EXERCISE OBJECTIVE: Take the lines from the line containing "Task: Click the insert emoticon icon" through the end of the entries and output them exactly, with no pictures and nothing more.

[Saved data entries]
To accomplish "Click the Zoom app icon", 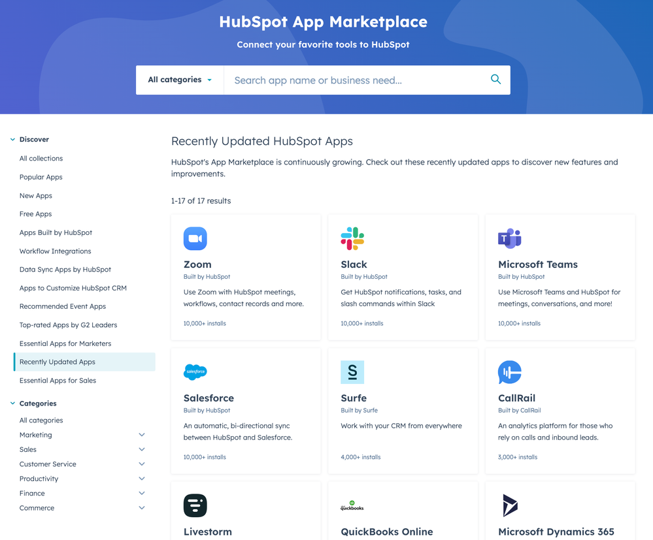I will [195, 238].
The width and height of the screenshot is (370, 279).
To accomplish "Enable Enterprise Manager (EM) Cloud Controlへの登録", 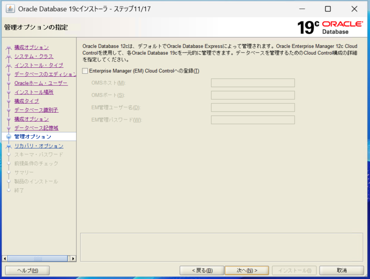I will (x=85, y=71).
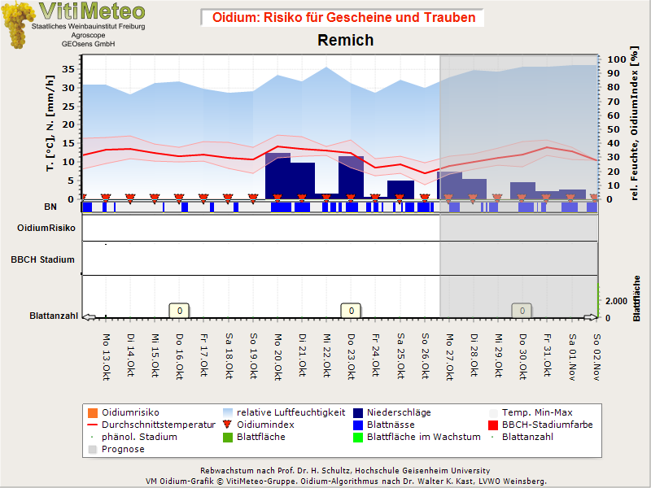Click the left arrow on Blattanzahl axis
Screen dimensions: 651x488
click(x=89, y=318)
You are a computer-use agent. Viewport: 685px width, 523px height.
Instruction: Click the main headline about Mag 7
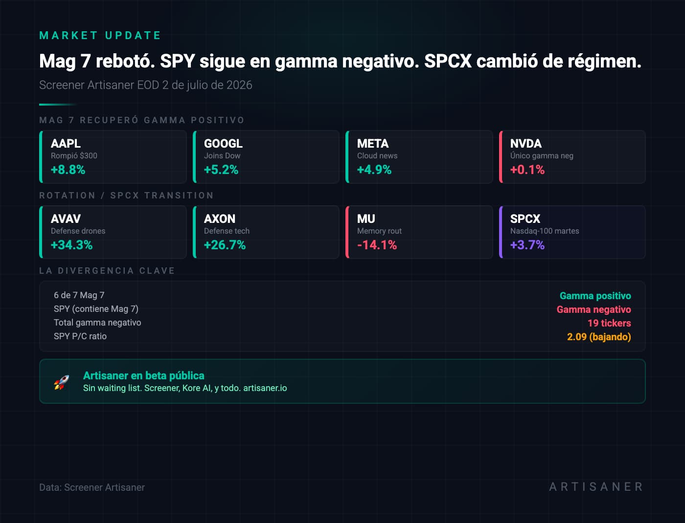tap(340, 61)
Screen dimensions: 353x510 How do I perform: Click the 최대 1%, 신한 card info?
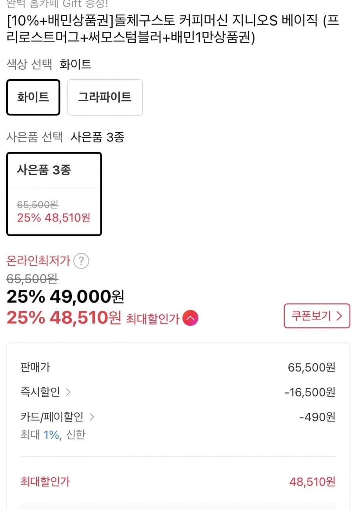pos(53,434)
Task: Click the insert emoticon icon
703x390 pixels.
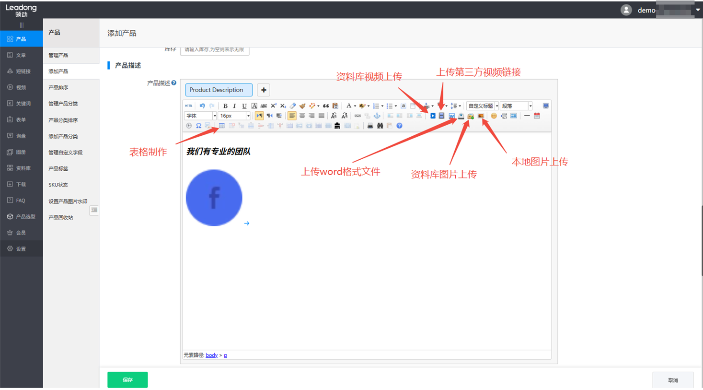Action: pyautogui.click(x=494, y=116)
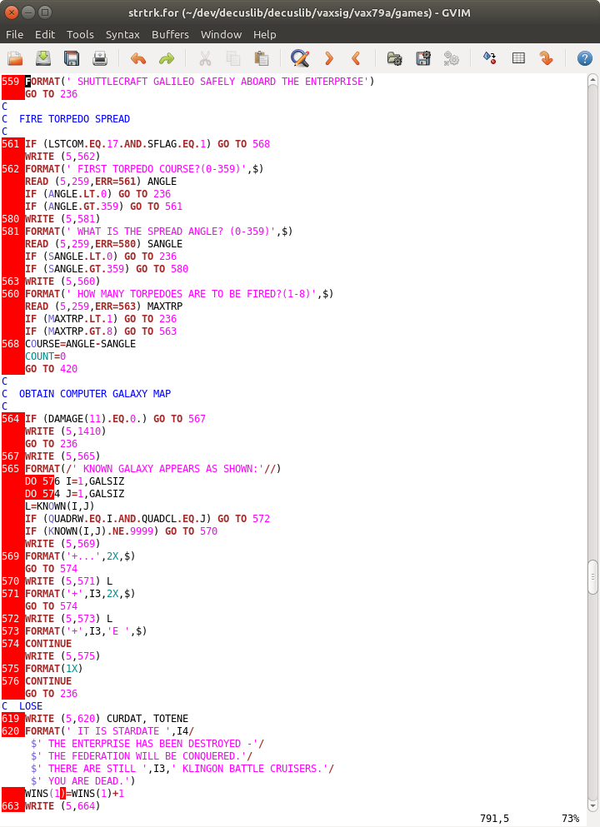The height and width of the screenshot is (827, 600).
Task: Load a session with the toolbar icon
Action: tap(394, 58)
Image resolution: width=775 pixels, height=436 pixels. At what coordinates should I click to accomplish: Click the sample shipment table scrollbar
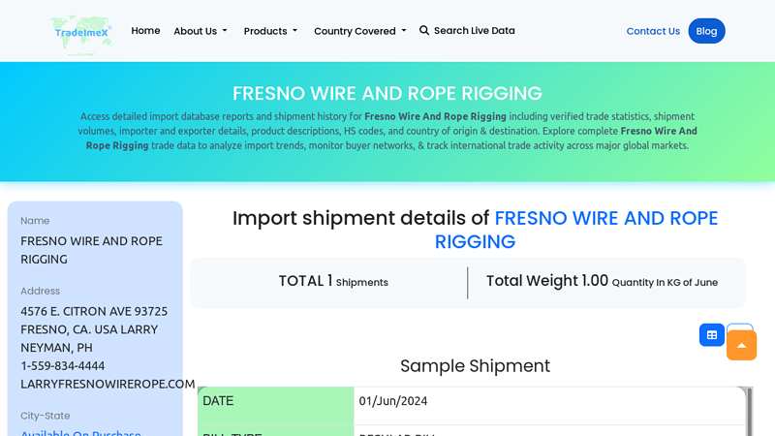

REPLY:
Task: Click the insert emoticon icon
703x390 pixels.
Action: pyautogui.click(x=494, y=116)
The height and width of the screenshot is (827, 600).
Task: Load a session with the toolbar icon
Action: tap(394, 58)
Image resolution: width=775 pixels, height=436 pixels. At what coordinates should I click to accomplish: Click the sample shipment table scrollbar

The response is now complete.